**EXERCISE DESCRIPTION**
Starting at the first line of the records below, reproduce every line up to and including the line with "Given: Click the 3 Jun date tick label", but leave out all pictures.
[[ MATERIAL FOR THIS TASK open ]]
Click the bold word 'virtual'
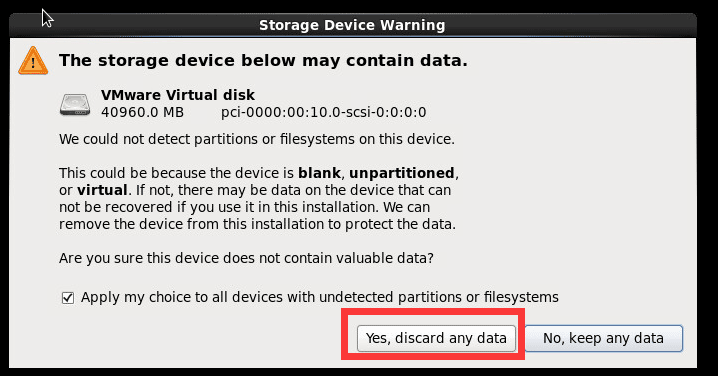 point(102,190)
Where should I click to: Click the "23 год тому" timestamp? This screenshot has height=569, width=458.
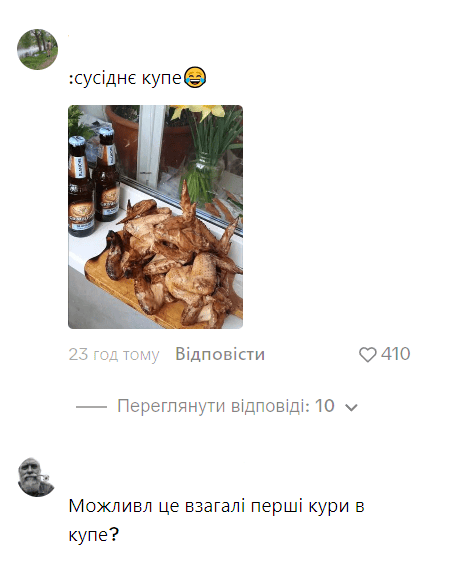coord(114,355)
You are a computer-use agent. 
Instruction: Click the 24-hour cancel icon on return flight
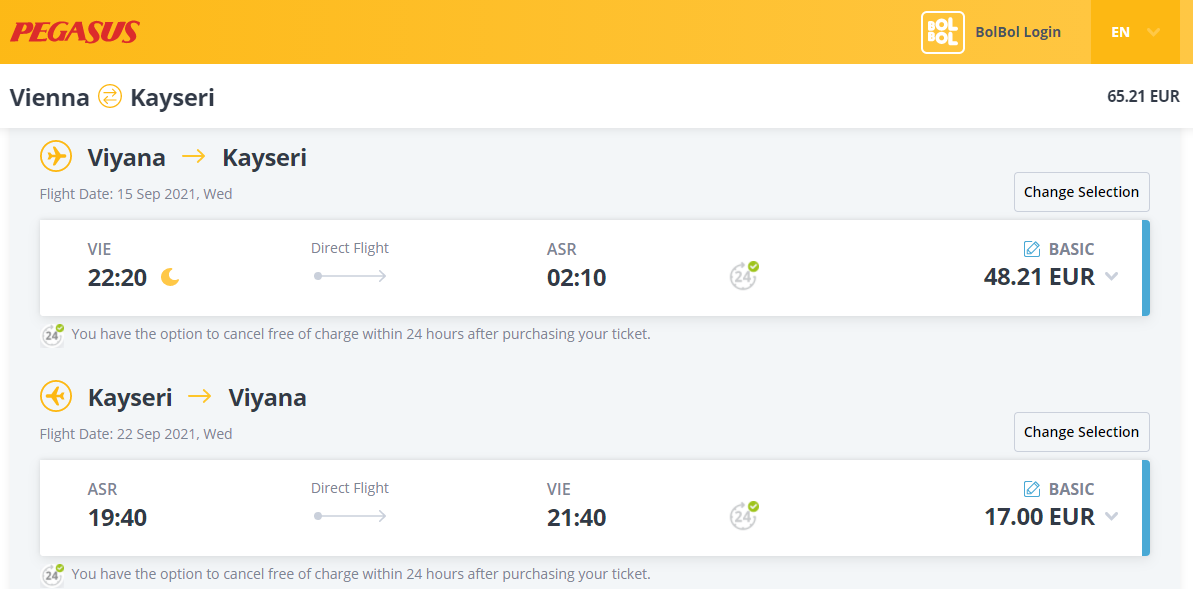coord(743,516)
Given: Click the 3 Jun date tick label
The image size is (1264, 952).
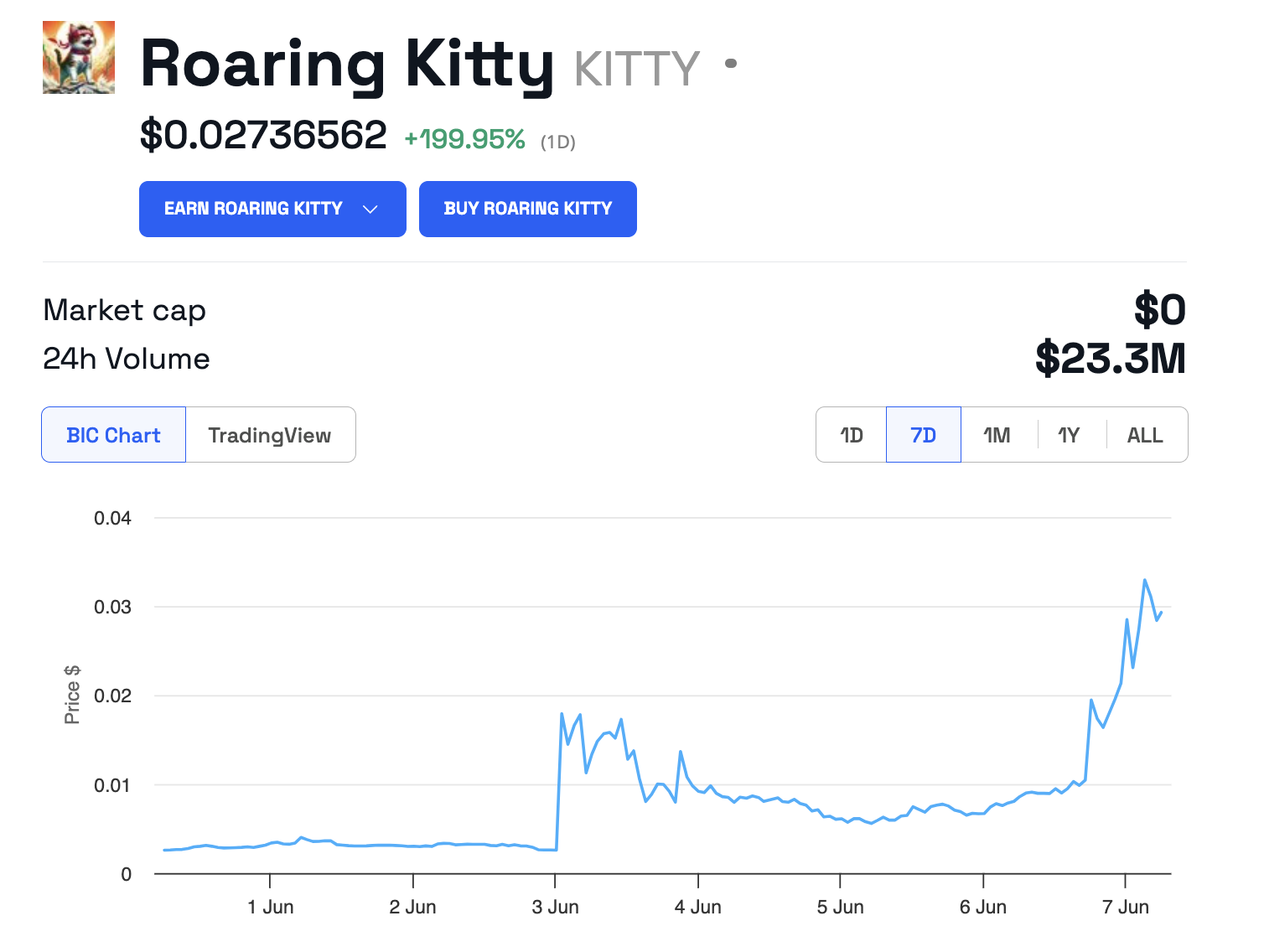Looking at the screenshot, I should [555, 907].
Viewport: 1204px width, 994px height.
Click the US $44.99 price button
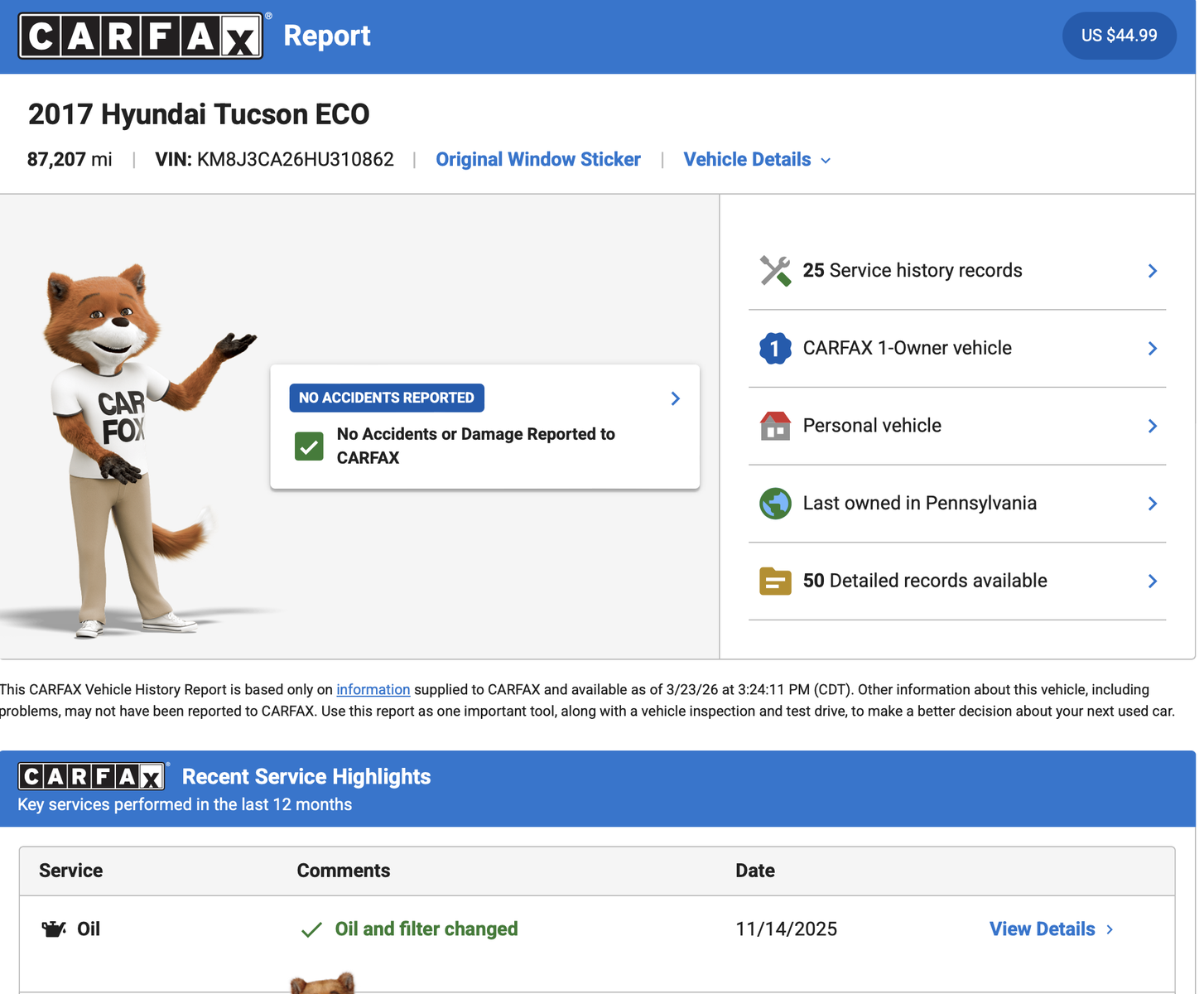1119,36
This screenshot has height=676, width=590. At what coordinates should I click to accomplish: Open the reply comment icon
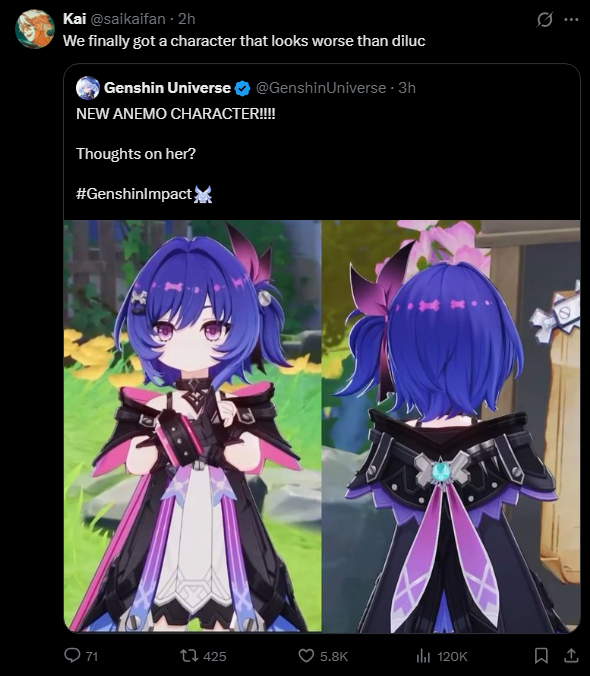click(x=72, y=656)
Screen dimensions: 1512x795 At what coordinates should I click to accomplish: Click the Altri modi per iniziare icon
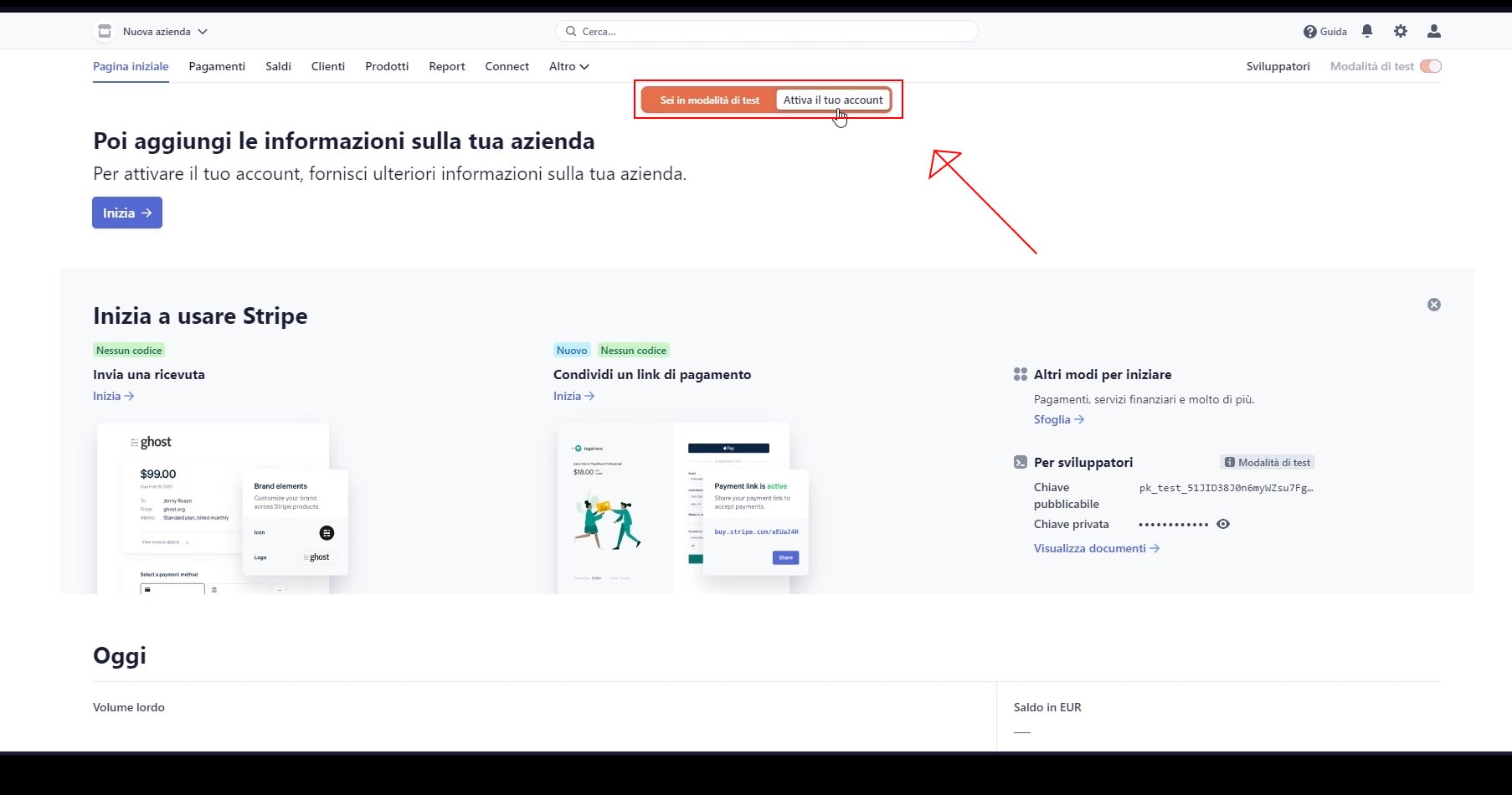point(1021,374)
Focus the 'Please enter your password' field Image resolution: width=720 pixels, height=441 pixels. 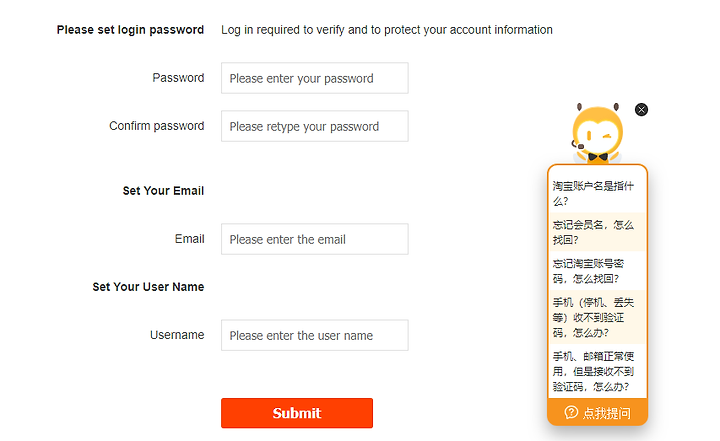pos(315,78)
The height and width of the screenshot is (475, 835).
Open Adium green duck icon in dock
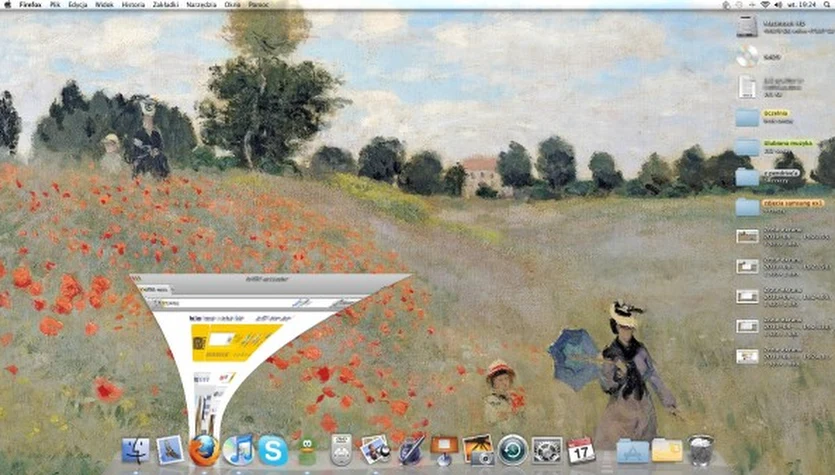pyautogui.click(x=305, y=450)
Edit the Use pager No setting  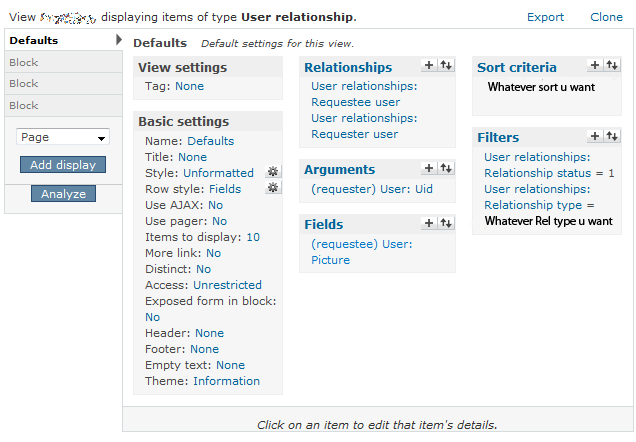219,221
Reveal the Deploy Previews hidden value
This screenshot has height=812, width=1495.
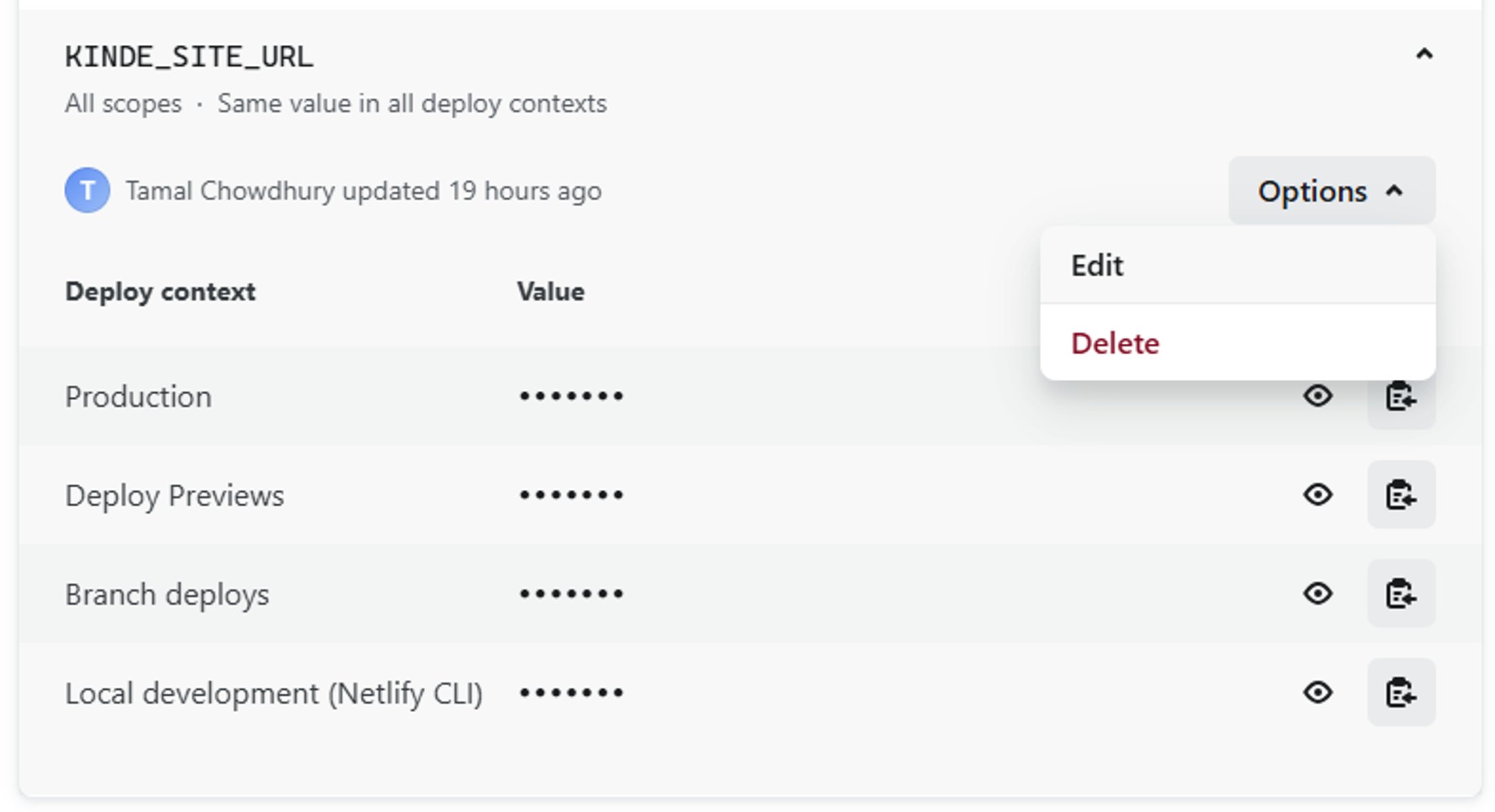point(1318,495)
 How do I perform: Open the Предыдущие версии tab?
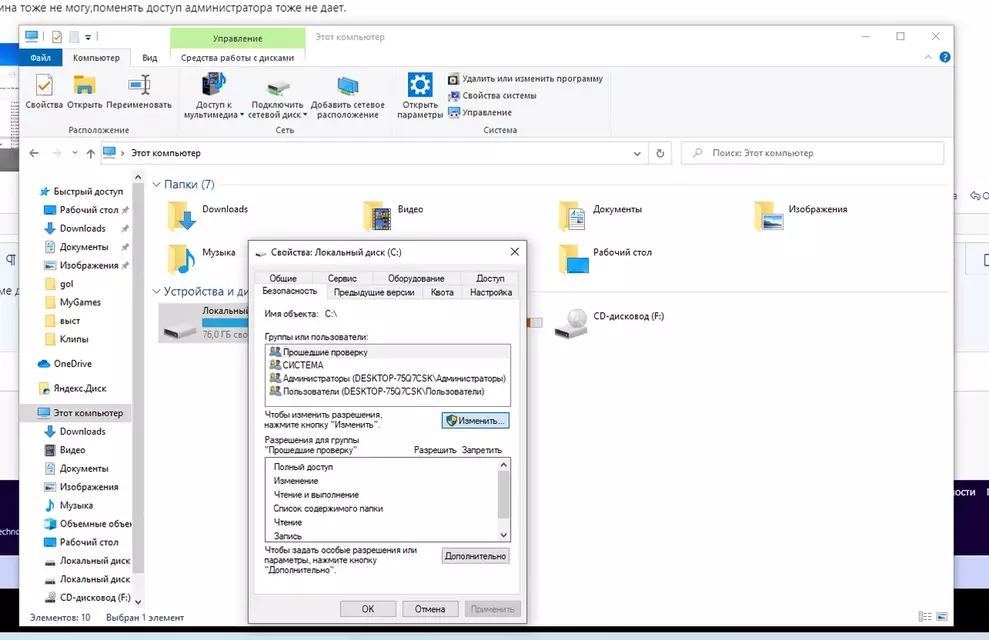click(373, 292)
[[ MATERIAL FOR THIS TASK closed ]]
**WRITTEN ANSWER**
Click the bold word 'virtual'
 point(102,190)
Where should I click to: Click the "23 год тому" timestamp? This screenshot has height=569, width=458.
coord(114,355)
You are a computer-use agent. 
Instruction: Click the 24-hour cancel icon on return flight
coord(743,516)
Given: Click the 3 Jun date tick label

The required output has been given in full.